Biasanya karena perusahaan leasing yang memiliki aset, maka uang
sewa yang diberikan lebih dianggap sebagai biaya operasi ketimbang financing
charge. Perusahaan leasing biasanya
pula menekankan agar UKM mampu mengelola cash flownya. Biasanya mereka mencadangkan 10 persen untuk
biaya kemanan, dan akan berakhir setelah 3 hingga 5 tahun. Leasing, bagaimanapun merupakan salah
satu cara bagi UKM untuk memecahkan problema kebutuhan modal jangka
menengah. Biasanya UKM di negara-negara
sedang berkembang menggantungkan keuntungan mereka pada penggunaan (atas
manfaat) transfer teknologi yang ada, sehingga banyak membutuhkan kebutuhan
finansial jangka menengah.
f. Dana Modal Ventura
(Venture capital funds)
Dana
modal ventura adalah sebuah mekanisme investasi yang terdiri dari modal equity
dan asistensi manajerial untuk menumbuhkan perusahaan. Sebagai target perusahaan untuk mengembangkan
produk-produk dan jasa-jasa baru,
penyedia-penyedia modal ventura melakukan tugasnya dengan mengatasi
kendala-kendala biaya UKM.
PENDEKATAN BARU PENGEMBANGAN UKM DENGAN KLASTER BISNIS
Pengembangan
UKM di Indonesia, setidaknya bisa ditilik dari empat tataran kebijakan
pengembangan. Kebijakan pembanguan UKM
dapat dibedakan ke dalam emapt tataran, yaitu tataran meta, tataran makro, tataran
meso, dan tataran mikro.
Pada
tataran meta, kemauan politik para pendiri republik ini telah memberikan
dukungan landasan peraturan perundang-undangan yang jelas dan tegas kepada
koperasi, sebagaimana tercantum dalam pasal 33 UUD 1945 dan penjelasannya. MPR RI juga secara tegas selalu mencantumkan perlunya pemberdayaan UKM
pada setiap GBHN yang ditetapkan, dan selanjutnya diperkuat dengan adanya UU
nomor 25 Tahun 1992 tentang Perkoperasian, dan UU No. 9 tahun 1995 tentang
Usaha Kecil.
Kebijakan
pada tataran makro akan menentukan kondusif atau tidaknya sistem dan kondisi
perekonomian dengan pembangunan UKM.
Kebijakan pada tataran makro akan menentukan struktur dan tingkat
persaingan pasar yang dihadapi oleh pelaku usaha termasuk UKM. Tugas pemerintah (pusat dan daerah) untuk
menumbuhkan iklim usaha yang kondusif bagi UKM, dalam arti UKM memiliki
kesempatan berusaha yang sama dan menanggung beban yang sama dibandingkan
pelaku usaha lainnya secara proporsional.

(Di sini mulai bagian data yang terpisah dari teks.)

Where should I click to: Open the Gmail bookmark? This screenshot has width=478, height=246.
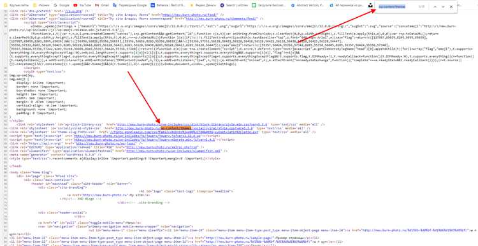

Menjadikan Sentra Kegiatan UKM sebagai TITIk Masuk
Pendekatan
pengembangan UKM dengan membuat fokus sasaran adalah sentra dimulai oleh Badan
Pengembangan Sumberdaya Koperasi dan Pengusaha Kecil dan Menengah (BPS-KPKM)
pada tahun anggaran 2001 yang lalu. Pada
dasarnya pendekatan ini adalah memberikan perkuatan untuk menjaga dinamika
sentra agar tumbuh menjadi Klaster Bisnis UKM melalui perkuatan tiga komponen,
yaitu : dukungan non finansial, advokasi, dan dukungan finansial sebagai
penggerak awal. Prinsip dasar pembinaan
UKM melalui strategi klaster bisnis dengan pengembangan dukungan non finansial
dan finansial antara lain :
a. Tujuannya
untuk meningkatkan fokus pembinaan agar lebih terarah.
b. Melakukan
proses transformasi pembinaan UKM agar menjadi sebuah industri jasa yang dapat dilakukan
oleh swasta secara profesional melalui pasar.
c. Dengan
menetapkan jangka waktu yang cukup akan terjadi proses pengguliran program
secara berkelanjutan, bukan sekedar pengguliran dana.
d. Hadirnya
dukungan non finansial akan mengawal proses dinamika klaster yang tidak terpaku
pada pengembangam jenis industri yang ada, sehingga eksistensi UKM di dalam
klaster dapat terus menanggapi setiap perubahan.
Kebijakan
makro bisa ditransfer ke dalam tataran mikro (skala usaha UKM) umumnya melalui
mekanisme dukungan perkuatan pada tataran meso.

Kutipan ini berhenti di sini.